→ SUPPLIED PASSAGE

(I received a free copy of The Long Walk from the author. I was not compensated for my review and all opinions are my own.)
Last year I had the privilege of reviewing The Bridge, a debut novel by Jill Cox. Not only did I fall in love with the story and its’ characters, but it also turned out to be one of my favorite books of the year. I’ve been impatiently waiting since then for the continuation of Meredith and Pete’s story. Set to release October 16, The Long Walk is finally here! And it is worth the wait.
THE LONG WALK SYNOPSIS
Meredith Sullivan has three new goals after Paris:
Hang out all summer with her new boyfriend.
Convince her brother to dump his girlfriend, Kate.
Walk into senior year at Highgate College like a boss.
But then an unexpected tragedy sends the Sullivans back to their Irish roots. And when a childhood dream bubbles up through the cracks in her life, Meredith can’t help but wonder if this new path was her true destiny all along.
From Ireland to Oregon, from Paris to Shanghai, follow Meredith into a future she never imagined. Because sometimes, the story is more important than the ending.
THE LONG WALK REVIEW
I should have known when the opening line was, “fairy tales are lies” that The Long Walk would be nothing like I expected. While The Bridge has its’ serious moments, it’s a much more light-hearted and humorous story. The Long Walk, however, takes an unexpected turn.
There’s a shocking twist early on that significantly impacts the lives of all the characters, particularly Meredith and Pete. If these two books were dessert, The Bridge would be a crème brulee; sweet with a hard outer shell that reveals its’ form and substance, but easily digestible. The Long Walk is more of a chocolate torte; rich with unexpected depth, weighty with a touch of bitterness to balance out the sweetness.
The Bridge read very much like a YA novel, but The Long Walk allows Pete, Meredith, and other familiar characters to graduate not only to adulthood but also to more mature (and realistic) experiences. Pete and Meredith are just settling in to happily ever after, which is exactly what I wanted to see. A tragic event, however, presents new challenges to their fledgling relationship which ultimately leads to their separation. It was at this point that I might have yelled, “Nooooooo” and felt tempted to throw my book across the room.
Ultimately, however, the author’s choices add significant depth both to the character and story arcs. Pete’s loss of his grandmother in The Bridge felt a bit unresolved. In this sequel, we see the real impact of how his inability to grieve affects his ability to live a healthy life. Instead of facing this grief head-on, Pete defaults to his protective mechanism of running away, both emotionally and physically. He makes some poor choices that ultimately affect his relationship with Meredith.

Target pointing data:
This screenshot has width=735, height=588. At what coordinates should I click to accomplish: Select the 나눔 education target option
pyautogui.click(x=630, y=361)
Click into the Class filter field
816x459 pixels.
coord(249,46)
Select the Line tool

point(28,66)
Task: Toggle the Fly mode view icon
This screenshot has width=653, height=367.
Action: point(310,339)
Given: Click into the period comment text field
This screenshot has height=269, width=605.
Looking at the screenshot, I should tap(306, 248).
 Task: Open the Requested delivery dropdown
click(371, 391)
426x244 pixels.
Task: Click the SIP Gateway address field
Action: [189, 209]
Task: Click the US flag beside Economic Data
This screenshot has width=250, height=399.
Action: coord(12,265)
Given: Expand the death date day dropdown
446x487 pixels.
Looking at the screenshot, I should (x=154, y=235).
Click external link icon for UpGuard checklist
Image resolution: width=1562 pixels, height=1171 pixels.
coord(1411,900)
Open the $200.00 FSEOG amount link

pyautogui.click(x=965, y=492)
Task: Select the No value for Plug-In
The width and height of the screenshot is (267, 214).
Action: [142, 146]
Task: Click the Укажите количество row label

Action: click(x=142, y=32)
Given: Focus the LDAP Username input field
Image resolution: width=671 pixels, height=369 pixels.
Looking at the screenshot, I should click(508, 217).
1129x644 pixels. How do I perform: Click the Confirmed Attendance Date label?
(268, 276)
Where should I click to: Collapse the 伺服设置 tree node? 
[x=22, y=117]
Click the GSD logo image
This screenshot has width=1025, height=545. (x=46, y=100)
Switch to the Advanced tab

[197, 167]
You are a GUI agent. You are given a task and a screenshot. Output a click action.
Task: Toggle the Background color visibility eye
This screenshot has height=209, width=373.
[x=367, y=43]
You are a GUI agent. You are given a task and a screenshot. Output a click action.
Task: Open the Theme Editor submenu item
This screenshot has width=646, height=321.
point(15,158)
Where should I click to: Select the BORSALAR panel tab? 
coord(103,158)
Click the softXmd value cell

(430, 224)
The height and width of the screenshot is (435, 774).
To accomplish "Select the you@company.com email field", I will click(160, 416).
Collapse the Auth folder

→ EXERCISE TASK 1
Does the book review support each of these statements? Give yes or no for each, with the deciding words of the review quoted exactly. (a) The Long Walk is set to come out on October 16. (b) The reviewer paid for the copy of The Long Walk. (c) Pete's grandmother dies in The Bridge.
→ EXERCISE TASK 2
Can you duplicate everything in the records from the very start down to the line containing "Action: coord(12,265)", with both of those lines included?
The book review and the records were taken from unrelated sources.

→ TASK OUTPUT 1
(a) Yes: "Set to release October 16"
(b) No: "I received a free copy of The Long Walk from the author."
(c) Yes: "loss of his grandmother in The Bridge"

→ TASK OUTPUT 2
This screenshot has width=735, height=588. At what coordinates should I click to accomplish: Select the 나눔 education target option
pyautogui.click(x=630, y=361)
Click into the Class filter field
816x459 pixels.
coord(249,46)
Select the Line tool

point(28,66)
Task: Toggle the Fly mode view icon
This screenshot has width=653, height=367.
Action: point(310,339)
Given: Click into the period comment text field
This screenshot has height=269, width=605.
Looking at the screenshot, I should tap(306, 248).
 Task: Open the Requested delivery dropdown
click(371, 391)
426x244 pixels.
Task: Click the SIP Gateway address field
Action: [189, 209]
Task: Click the US flag beside Economic Data
This screenshot has width=250, height=399.
Action: coord(12,265)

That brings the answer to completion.